- Your objective: Extract verbatim every line from the one containing "Given: Click the" to the final line of the records below, inclusive, and exclude all pictures.

- Provided information:
= = = = = = =

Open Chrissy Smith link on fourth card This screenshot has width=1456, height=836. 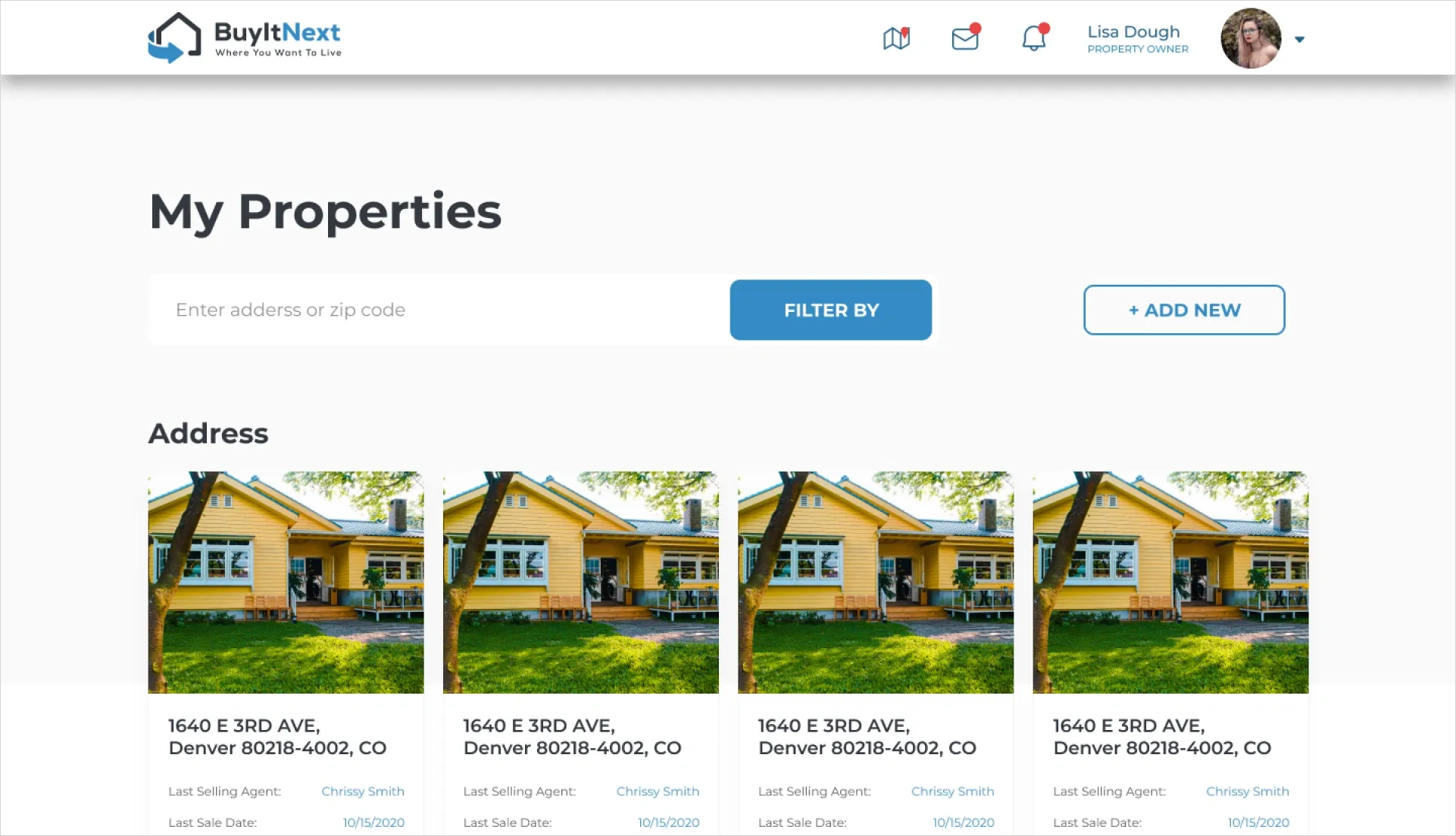[1248, 791]
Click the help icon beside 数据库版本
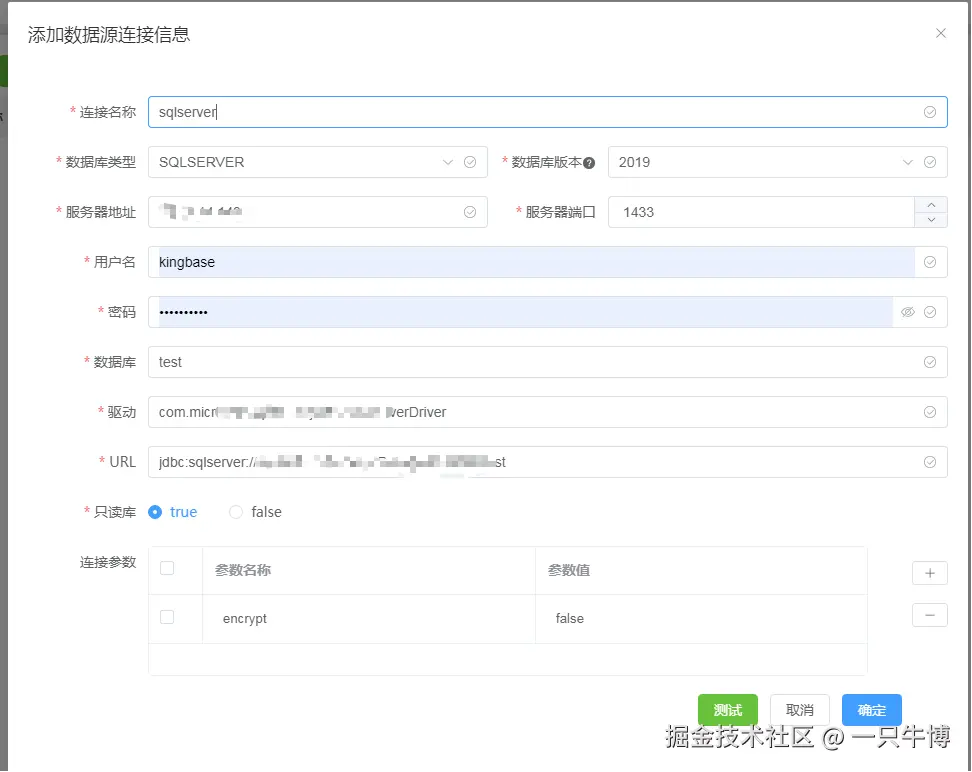972x772 pixels. point(589,162)
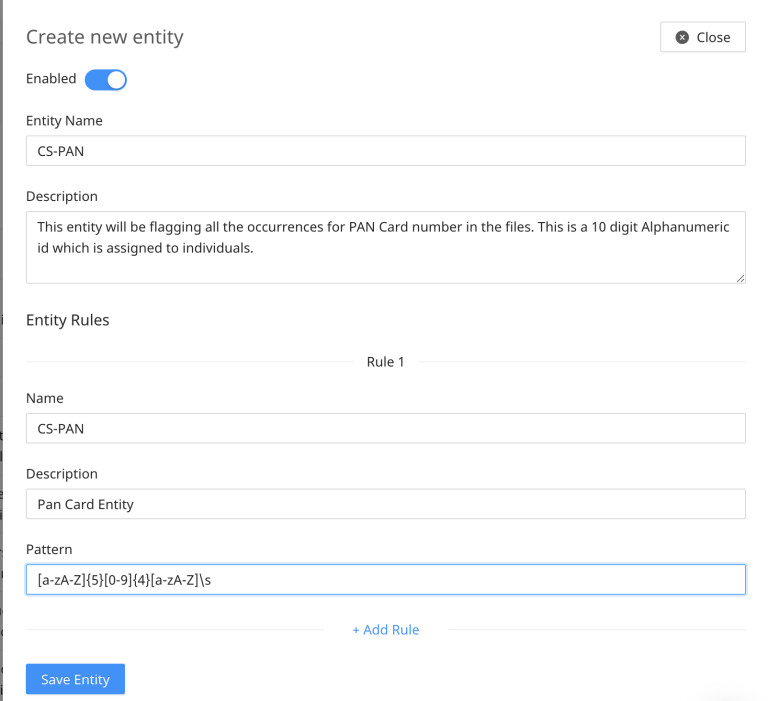Screen dimensions: 768x701
Task: Toggle the Enabled switch off
Action: click(x=105, y=79)
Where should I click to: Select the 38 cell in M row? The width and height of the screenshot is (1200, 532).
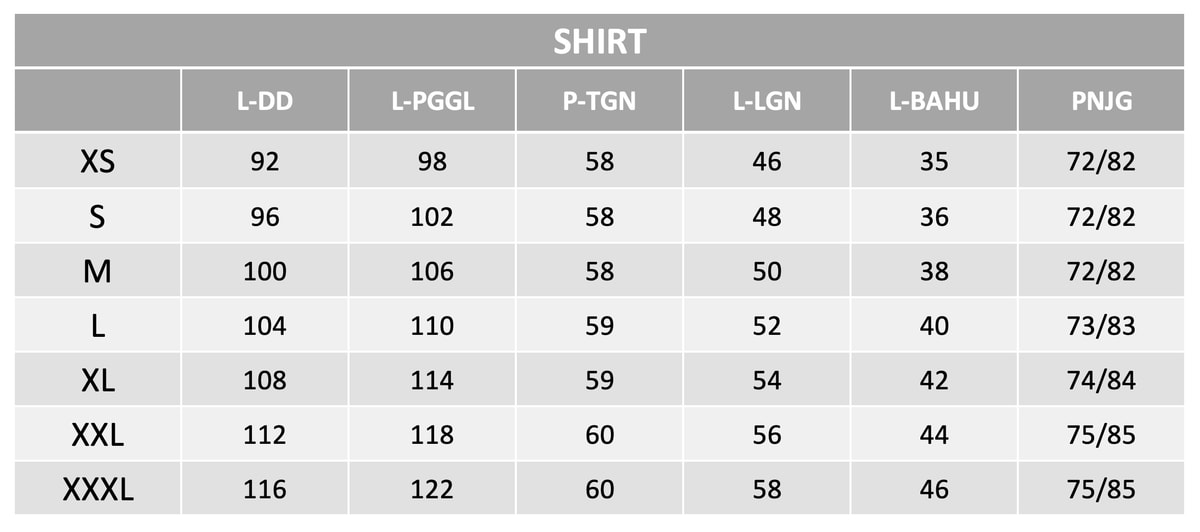point(934,271)
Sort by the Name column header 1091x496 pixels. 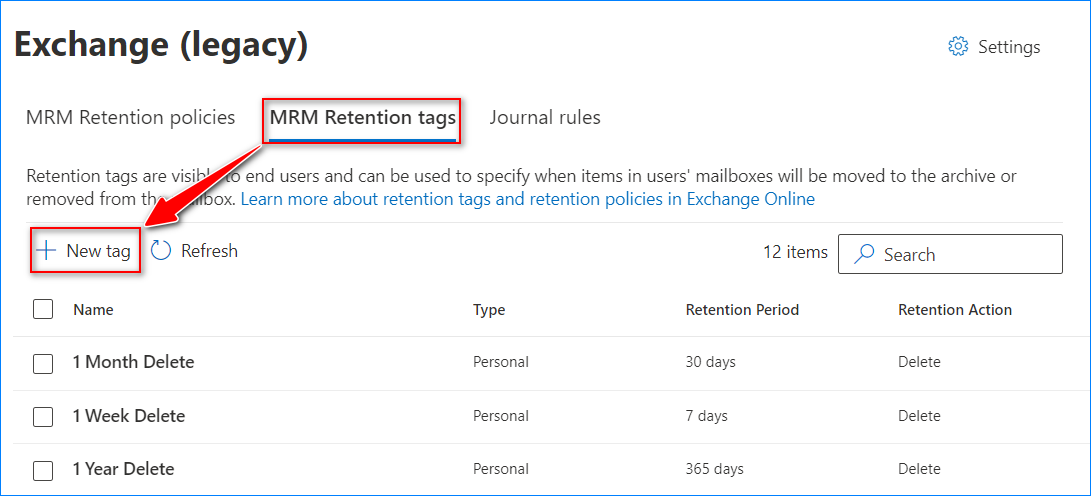93,310
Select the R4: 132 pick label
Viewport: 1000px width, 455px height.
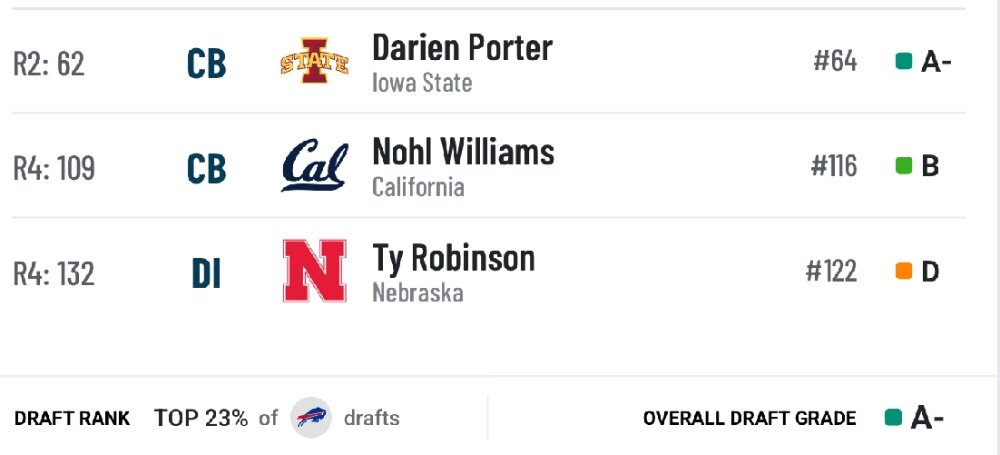pos(54,273)
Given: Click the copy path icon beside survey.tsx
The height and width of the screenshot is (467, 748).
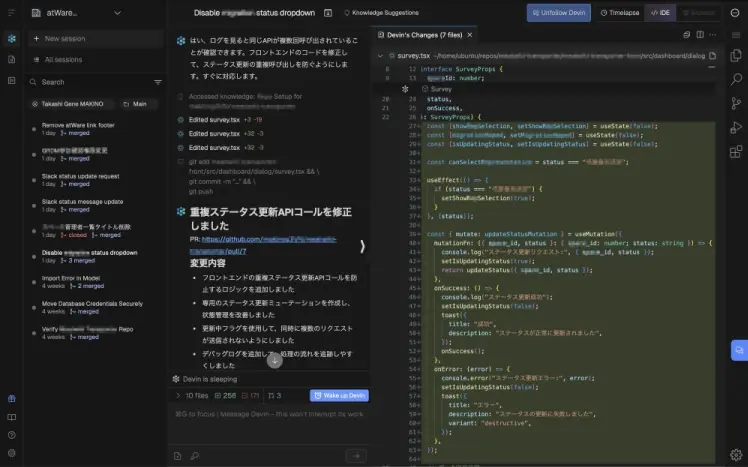Looking at the screenshot, I should pos(712,55).
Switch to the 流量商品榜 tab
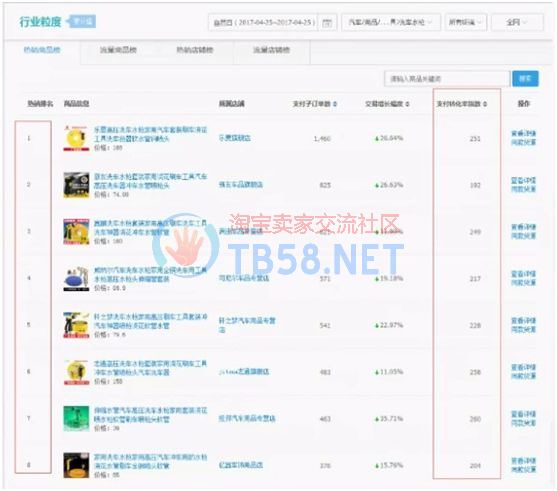This screenshot has width=557, height=491. tap(118, 50)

= = = = = = =

- Response area:
Given: Click the copy path icon beside survey.tsx
The height and width of the screenshot is (467, 748).
Looking at the screenshot, I should pos(712,55).
Switch to the 流量商品榜 tab
This screenshot has width=557, height=491. tap(118, 50)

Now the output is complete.